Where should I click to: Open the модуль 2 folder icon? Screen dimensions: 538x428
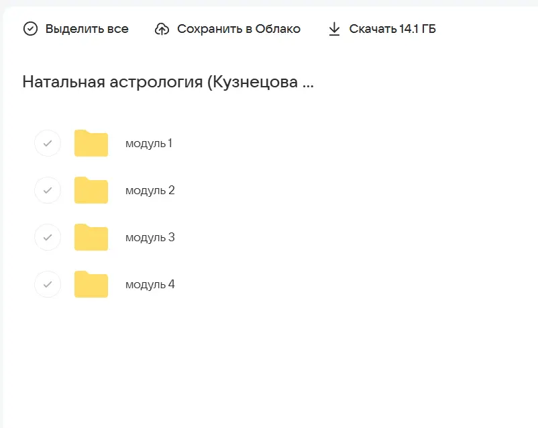click(91, 190)
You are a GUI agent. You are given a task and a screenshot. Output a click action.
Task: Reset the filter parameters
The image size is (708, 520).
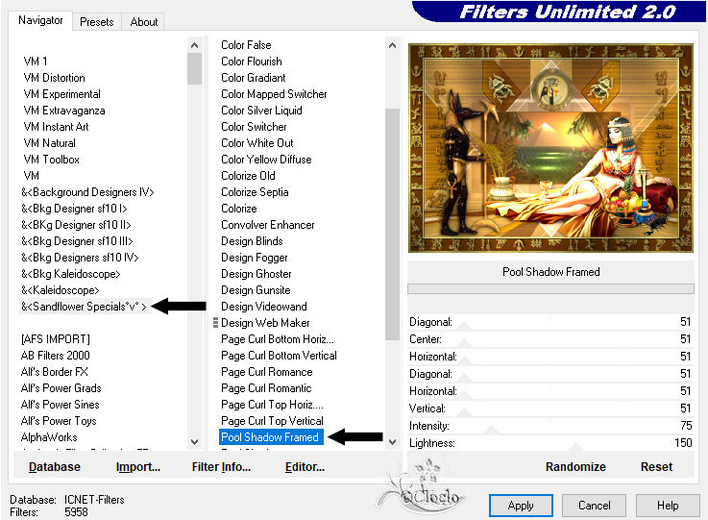point(656,467)

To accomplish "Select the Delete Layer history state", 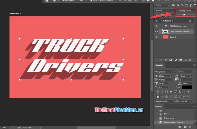I will (x=170, y=118).
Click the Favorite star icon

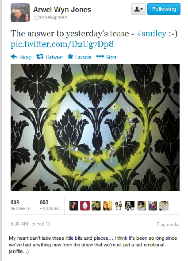click(x=70, y=57)
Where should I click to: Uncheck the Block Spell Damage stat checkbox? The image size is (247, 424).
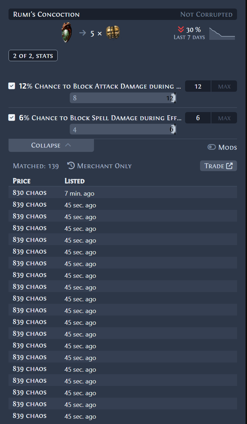[x=12, y=118]
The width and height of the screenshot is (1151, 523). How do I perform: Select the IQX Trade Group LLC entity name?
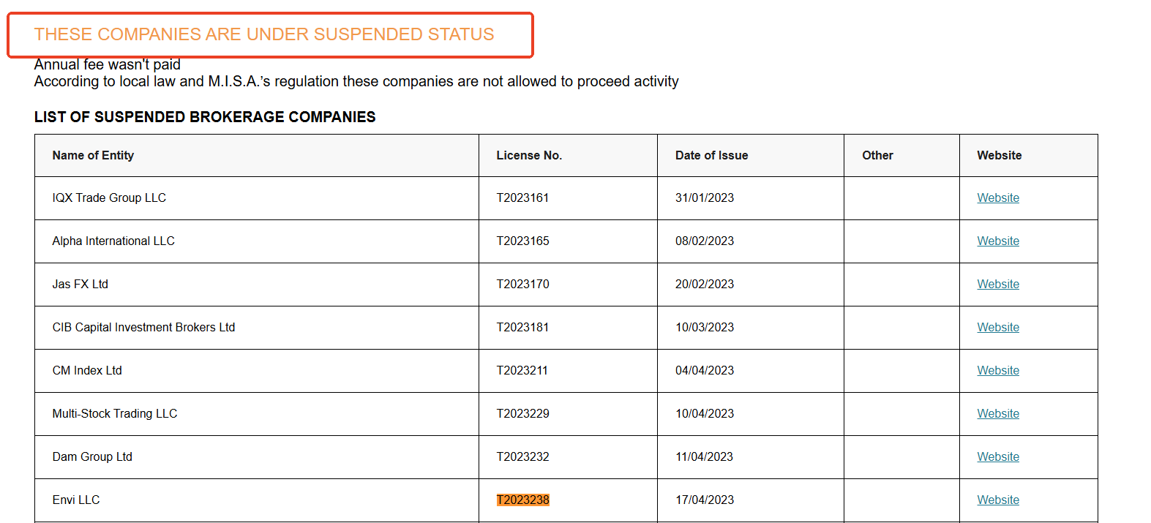(109, 198)
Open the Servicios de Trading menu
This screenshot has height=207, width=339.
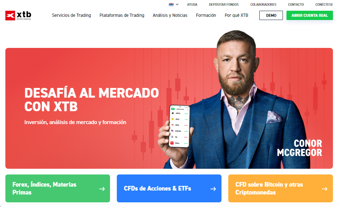[x=71, y=15]
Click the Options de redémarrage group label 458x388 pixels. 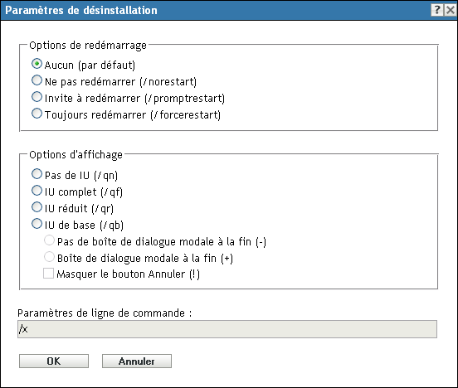[x=88, y=46]
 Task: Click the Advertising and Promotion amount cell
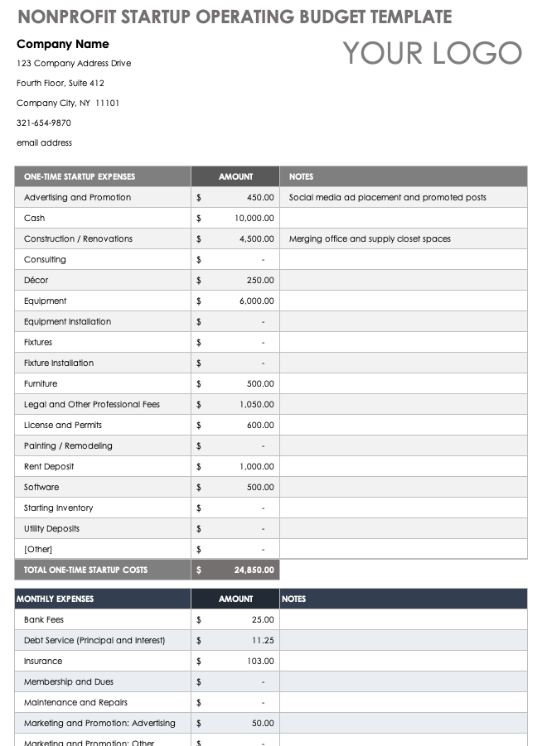tap(235, 197)
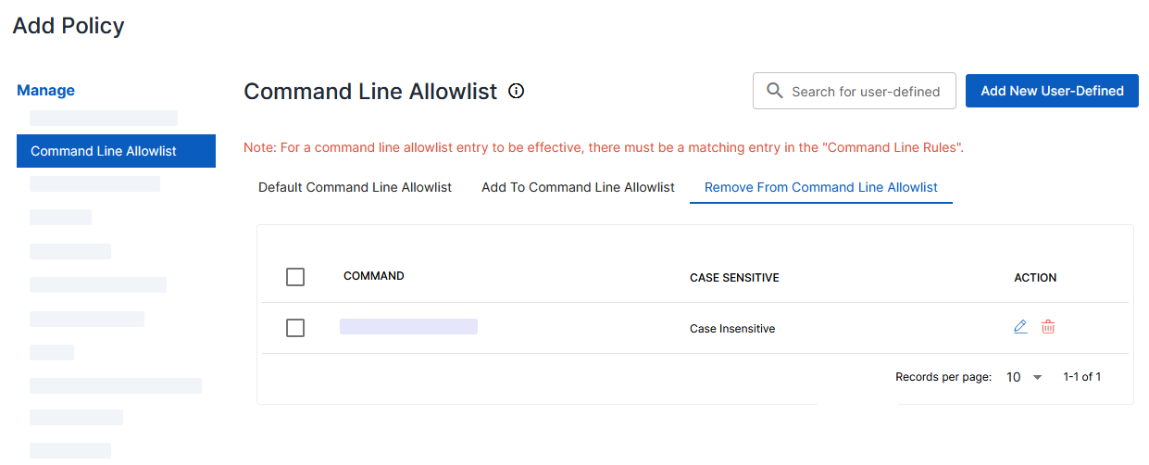The width and height of the screenshot is (1149, 465).
Task: Click the COMMAND column header
Action: click(373, 276)
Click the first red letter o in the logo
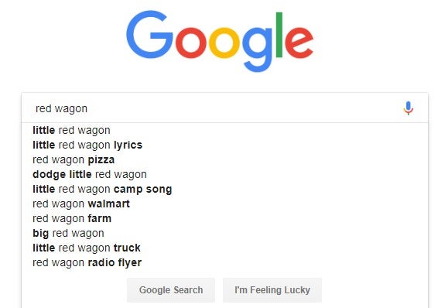 tap(190, 43)
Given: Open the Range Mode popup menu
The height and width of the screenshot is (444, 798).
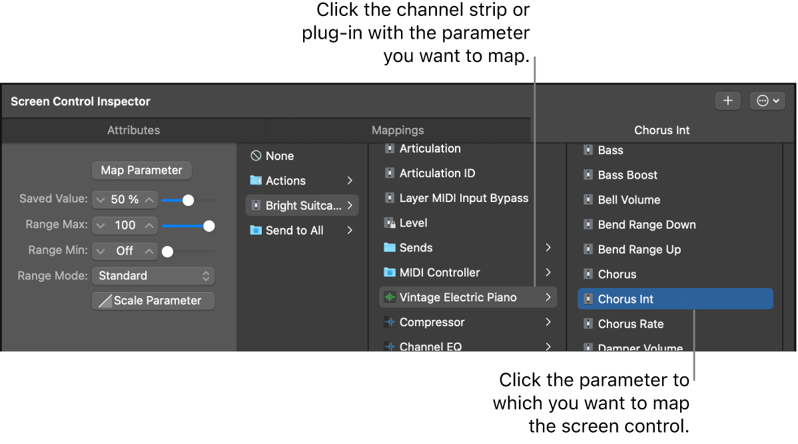Looking at the screenshot, I should [153, 275].
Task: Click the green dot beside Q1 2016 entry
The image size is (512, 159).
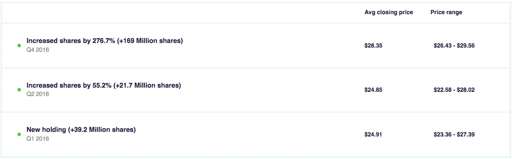Action: coord(19,134)
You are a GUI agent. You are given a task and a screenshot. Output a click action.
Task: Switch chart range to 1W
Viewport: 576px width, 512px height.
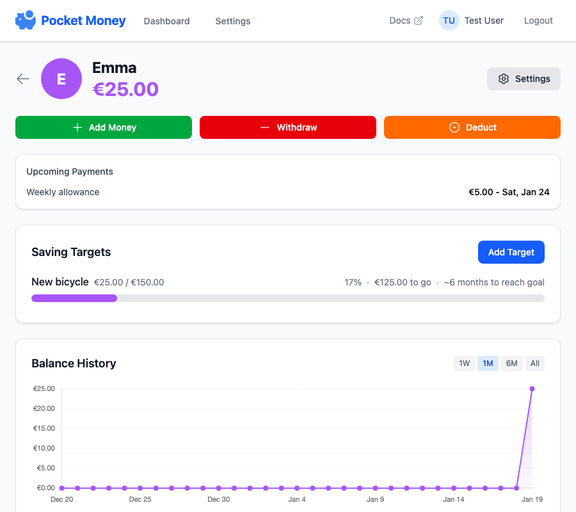464,364
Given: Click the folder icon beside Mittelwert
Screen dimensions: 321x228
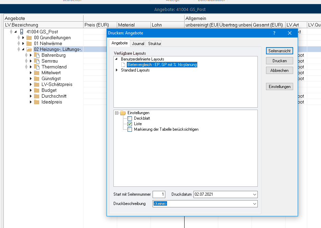Looking at the screenshot, I should 37,73.
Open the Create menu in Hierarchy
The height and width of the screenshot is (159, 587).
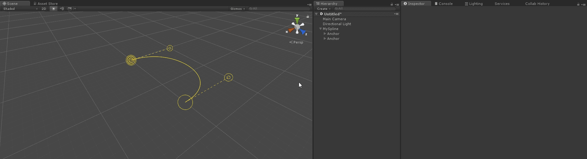(324, 9)
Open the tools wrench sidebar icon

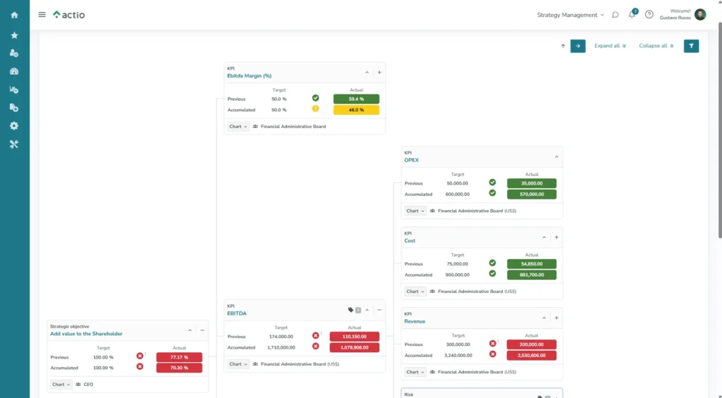coord(14,144)
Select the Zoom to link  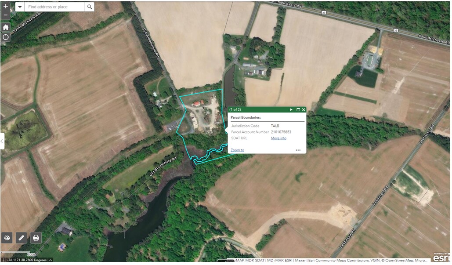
┄┄┄┄┄┄┄┄┄┄┄┄┄┄┄┄┄┄┄┄
▶ _Aim of the exercise_:
Set the lines down exactly as they stand, from the one containing "Screen dimensions: 321x228" through the end of the listing, omitting every picture.

▶ _Reply to the exercise_:
Screen dimensions: 321x228
Looking at the screenshot, I should 37,73.
Open the Create menu in Hierarchy
The height and width of the screenshot is (159, 587).
(324, 9)
Open the tools wrench sidebar icon

coord(14,144)
Select the Zoom to link  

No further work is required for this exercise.